▶ [Problem to work on] Within the listing below, the lines to output run from the one containing "1185x1008 pixels." through the one containing "This screenshot has width=1378, height=868."; copy them exactly and nothing else.

───── Provided data ─────

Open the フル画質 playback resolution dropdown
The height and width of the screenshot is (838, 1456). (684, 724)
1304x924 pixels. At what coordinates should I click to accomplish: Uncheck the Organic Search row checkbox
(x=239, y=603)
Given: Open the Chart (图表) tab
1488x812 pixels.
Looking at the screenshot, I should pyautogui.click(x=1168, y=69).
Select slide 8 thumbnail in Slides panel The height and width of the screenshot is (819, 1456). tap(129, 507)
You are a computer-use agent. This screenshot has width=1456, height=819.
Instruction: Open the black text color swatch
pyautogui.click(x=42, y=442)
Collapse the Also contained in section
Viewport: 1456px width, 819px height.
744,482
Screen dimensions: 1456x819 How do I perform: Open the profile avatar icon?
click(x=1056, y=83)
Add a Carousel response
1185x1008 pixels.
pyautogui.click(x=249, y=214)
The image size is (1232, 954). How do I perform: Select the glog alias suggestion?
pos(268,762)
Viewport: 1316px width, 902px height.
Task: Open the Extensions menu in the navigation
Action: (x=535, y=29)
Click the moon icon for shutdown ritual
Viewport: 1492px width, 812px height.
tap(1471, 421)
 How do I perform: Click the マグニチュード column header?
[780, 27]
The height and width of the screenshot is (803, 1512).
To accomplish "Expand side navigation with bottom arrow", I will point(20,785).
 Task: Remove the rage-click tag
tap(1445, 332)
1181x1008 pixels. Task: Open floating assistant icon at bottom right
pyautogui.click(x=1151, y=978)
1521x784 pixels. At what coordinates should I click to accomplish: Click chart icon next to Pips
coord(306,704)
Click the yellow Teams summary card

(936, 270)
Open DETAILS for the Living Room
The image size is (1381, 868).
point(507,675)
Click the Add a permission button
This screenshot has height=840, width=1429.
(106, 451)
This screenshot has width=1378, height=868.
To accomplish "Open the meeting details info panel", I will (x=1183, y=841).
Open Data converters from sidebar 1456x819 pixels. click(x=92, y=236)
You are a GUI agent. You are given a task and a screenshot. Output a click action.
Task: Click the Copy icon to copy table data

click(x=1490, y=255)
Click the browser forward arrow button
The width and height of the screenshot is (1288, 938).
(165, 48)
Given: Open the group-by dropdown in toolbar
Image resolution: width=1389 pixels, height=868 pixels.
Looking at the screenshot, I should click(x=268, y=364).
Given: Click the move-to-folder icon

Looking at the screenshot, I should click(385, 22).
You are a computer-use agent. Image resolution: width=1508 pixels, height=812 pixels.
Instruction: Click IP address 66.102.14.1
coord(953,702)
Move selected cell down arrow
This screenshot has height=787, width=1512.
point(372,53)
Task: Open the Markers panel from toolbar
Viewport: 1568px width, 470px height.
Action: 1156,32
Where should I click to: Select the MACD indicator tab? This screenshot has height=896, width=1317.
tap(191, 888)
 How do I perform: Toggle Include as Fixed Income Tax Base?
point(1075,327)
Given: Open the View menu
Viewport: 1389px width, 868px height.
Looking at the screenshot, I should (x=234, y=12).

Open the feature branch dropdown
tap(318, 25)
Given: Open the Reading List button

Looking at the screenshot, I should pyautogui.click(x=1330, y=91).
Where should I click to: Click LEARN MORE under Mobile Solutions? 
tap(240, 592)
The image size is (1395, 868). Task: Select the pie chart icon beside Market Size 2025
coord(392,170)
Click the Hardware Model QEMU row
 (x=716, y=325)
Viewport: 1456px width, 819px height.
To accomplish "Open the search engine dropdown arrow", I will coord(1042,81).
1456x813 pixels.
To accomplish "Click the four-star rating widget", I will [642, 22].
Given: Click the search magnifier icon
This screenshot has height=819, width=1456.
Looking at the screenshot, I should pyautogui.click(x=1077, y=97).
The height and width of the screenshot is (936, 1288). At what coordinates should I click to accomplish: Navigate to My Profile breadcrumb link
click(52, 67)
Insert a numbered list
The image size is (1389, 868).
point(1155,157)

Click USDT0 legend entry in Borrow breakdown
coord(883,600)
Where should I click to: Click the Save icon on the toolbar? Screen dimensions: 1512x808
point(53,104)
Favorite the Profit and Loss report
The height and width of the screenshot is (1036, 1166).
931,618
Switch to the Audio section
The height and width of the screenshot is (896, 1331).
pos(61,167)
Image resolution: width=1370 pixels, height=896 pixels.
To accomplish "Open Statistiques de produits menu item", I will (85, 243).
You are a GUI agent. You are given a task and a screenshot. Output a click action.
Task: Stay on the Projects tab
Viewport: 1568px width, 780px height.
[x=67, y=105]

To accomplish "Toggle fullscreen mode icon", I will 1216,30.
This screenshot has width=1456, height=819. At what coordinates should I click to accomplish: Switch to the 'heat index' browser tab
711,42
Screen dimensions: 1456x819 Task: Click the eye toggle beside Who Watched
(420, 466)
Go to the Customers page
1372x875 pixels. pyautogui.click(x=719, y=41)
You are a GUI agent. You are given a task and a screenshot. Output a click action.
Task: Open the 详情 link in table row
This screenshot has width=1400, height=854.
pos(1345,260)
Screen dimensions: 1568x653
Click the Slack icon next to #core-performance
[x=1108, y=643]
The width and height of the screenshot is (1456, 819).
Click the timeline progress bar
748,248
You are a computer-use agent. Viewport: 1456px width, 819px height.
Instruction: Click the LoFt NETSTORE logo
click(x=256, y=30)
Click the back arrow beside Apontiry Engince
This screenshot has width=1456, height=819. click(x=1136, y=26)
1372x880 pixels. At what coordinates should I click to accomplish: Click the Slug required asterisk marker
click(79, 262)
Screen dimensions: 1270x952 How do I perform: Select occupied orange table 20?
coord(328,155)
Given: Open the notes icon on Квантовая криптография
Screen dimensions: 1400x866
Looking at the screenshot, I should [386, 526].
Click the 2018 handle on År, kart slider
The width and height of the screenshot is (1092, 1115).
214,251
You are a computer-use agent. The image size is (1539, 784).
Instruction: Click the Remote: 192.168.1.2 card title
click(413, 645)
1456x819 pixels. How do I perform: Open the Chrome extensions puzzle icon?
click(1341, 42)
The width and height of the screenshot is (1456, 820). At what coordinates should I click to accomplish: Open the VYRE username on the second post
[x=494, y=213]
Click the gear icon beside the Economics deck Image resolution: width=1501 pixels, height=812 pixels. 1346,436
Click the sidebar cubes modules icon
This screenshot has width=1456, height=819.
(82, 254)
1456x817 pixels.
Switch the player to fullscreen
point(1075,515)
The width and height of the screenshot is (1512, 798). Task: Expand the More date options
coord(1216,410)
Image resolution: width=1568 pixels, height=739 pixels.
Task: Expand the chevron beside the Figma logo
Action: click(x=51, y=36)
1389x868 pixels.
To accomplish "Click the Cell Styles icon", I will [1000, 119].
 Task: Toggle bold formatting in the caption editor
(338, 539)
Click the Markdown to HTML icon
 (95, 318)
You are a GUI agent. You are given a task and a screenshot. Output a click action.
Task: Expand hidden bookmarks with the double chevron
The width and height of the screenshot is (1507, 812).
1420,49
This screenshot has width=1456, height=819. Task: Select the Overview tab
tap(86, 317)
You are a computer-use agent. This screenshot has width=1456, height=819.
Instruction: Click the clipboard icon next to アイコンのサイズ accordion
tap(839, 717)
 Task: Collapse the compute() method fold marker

─────

▶ [Response for this exercise]
1185x1008 pixels.
pyautogui.click(x=249, y=214)
The image size is (1232, 954). How do I perform: Select the glog alias suggestion?
pos(268,762)
Viewport: 1316px width, 902px height.
Task: Open the Extensions menu in the navigation
Action: (x=535, y=29)
Click the moon icon for shutdown ritual
Viewport: 1492px width, 812px height.
tap(1471, 421)
 How do I perform: Click the マグニチュード column header?
[780, 27]
The height and width of the screenshot is (803, 1512).
To accomplish "Expand side navigation with bottom arrow", I will point(20,785).
 Task: Remove the rage-click tag
tap(1445, 332)
1181x1008 pixels. Task: Open floating assistant icon at bottom right
pyautogui.click(x=1151, y=978)
1521x784 pixels. At what coordinates should I click to accomplish: Click chart icon next to Pips
coord(306,704)
Click the yellow Teams summary card

(936, 270)
Open DETAILS for the Living Room
The image size is (1381, 868).
point(507,675)
Click the Add a permission button
This screenshot has height=840, width=1429.
(106, 451)
This screenshot has width=1378, height=868.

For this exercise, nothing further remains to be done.